### YOUR OBJECTIVE
From the data below, return each line in which the string "computer" is found.

### Pixel coordinate grounding data
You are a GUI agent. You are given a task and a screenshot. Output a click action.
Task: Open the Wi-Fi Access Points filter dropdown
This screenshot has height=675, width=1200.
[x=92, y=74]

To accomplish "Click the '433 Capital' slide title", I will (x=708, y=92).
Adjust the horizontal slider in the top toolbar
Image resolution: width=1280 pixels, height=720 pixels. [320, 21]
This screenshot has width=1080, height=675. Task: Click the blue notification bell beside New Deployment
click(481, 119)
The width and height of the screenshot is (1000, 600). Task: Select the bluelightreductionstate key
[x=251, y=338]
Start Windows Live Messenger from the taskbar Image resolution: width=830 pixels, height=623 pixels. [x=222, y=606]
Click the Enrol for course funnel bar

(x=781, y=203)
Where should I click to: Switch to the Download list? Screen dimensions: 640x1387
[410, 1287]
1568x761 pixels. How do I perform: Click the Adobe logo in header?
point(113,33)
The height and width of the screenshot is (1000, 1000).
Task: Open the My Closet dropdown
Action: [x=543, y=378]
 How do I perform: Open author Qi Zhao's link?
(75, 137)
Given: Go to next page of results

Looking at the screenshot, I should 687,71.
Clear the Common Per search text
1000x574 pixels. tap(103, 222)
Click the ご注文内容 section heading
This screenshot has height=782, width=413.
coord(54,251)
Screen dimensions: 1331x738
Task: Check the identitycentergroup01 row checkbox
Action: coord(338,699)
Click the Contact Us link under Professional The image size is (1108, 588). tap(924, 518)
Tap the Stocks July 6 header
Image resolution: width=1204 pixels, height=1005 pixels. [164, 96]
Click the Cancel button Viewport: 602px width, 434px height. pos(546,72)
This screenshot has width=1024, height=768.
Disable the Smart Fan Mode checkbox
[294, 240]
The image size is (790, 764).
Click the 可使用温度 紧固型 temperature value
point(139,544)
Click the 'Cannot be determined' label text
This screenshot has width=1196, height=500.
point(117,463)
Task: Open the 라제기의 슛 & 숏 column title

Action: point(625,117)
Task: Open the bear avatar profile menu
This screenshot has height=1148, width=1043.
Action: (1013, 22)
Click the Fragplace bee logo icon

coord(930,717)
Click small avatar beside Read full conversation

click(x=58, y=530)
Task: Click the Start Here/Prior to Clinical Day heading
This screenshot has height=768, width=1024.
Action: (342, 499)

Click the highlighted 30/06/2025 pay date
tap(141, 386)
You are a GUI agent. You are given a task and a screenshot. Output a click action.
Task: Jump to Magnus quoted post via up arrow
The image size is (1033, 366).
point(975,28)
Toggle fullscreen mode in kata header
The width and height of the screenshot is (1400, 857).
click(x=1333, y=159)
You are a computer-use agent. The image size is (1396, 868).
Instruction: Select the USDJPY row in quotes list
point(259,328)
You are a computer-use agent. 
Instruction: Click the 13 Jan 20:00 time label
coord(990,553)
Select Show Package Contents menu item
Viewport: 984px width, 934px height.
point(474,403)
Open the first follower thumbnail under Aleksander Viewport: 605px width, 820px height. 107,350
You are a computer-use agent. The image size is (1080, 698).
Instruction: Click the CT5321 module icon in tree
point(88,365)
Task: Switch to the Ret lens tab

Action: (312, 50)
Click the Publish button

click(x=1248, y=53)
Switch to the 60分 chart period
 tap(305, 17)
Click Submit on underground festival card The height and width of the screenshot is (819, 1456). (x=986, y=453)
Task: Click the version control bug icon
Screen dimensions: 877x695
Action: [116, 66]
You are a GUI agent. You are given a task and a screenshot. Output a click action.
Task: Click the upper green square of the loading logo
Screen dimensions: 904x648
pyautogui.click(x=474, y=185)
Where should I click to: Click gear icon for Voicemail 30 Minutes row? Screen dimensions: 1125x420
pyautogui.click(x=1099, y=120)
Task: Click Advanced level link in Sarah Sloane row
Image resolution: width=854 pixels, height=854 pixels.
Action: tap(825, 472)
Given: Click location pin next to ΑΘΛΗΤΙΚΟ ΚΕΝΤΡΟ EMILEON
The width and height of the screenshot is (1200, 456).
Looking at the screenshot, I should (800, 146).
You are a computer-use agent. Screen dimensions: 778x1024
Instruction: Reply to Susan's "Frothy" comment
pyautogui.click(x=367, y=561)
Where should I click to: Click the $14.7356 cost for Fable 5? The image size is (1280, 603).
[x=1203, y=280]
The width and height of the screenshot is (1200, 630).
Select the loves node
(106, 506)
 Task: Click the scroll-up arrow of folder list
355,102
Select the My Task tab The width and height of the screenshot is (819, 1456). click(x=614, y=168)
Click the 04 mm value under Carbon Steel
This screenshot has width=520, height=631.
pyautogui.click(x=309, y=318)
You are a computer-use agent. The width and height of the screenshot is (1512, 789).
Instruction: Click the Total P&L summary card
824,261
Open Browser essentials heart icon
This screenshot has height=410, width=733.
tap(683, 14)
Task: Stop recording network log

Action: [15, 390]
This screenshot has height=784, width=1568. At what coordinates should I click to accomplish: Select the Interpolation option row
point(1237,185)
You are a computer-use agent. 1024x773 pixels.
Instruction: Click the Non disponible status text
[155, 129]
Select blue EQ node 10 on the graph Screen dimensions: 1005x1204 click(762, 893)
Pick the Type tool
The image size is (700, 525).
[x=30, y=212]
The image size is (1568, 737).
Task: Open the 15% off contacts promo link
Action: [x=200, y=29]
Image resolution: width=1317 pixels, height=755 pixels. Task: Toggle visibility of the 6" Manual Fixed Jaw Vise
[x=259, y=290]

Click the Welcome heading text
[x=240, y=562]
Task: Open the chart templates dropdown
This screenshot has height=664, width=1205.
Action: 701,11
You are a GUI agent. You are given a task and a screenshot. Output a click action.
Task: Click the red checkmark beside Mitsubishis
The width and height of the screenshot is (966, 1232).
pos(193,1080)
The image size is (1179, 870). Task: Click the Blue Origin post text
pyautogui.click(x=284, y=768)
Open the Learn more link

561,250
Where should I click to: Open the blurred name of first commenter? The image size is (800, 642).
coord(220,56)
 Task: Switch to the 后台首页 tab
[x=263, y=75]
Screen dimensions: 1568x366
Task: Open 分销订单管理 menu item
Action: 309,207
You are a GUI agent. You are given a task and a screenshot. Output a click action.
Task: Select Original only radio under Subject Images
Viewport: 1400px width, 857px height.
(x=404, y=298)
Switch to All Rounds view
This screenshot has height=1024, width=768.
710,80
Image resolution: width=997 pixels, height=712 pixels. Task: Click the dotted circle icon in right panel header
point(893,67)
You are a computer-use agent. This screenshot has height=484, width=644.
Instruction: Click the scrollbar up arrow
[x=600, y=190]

### ANSWER TO THIS TASK
You are a computer-use agent. The image size is (1396, 868).
You are a computer-use agent. 
You are a computer-use agent. The image size is (1080, 698).
You are a computer-use agent. Screen dimensions: 778x1024
You are a computer-use agent. The width and height of the screenshot is (1512, 789).
You are a computer-use agent. 1024x773 pixels.
You are a computer-use agent. This screenshot has height=484, width=644.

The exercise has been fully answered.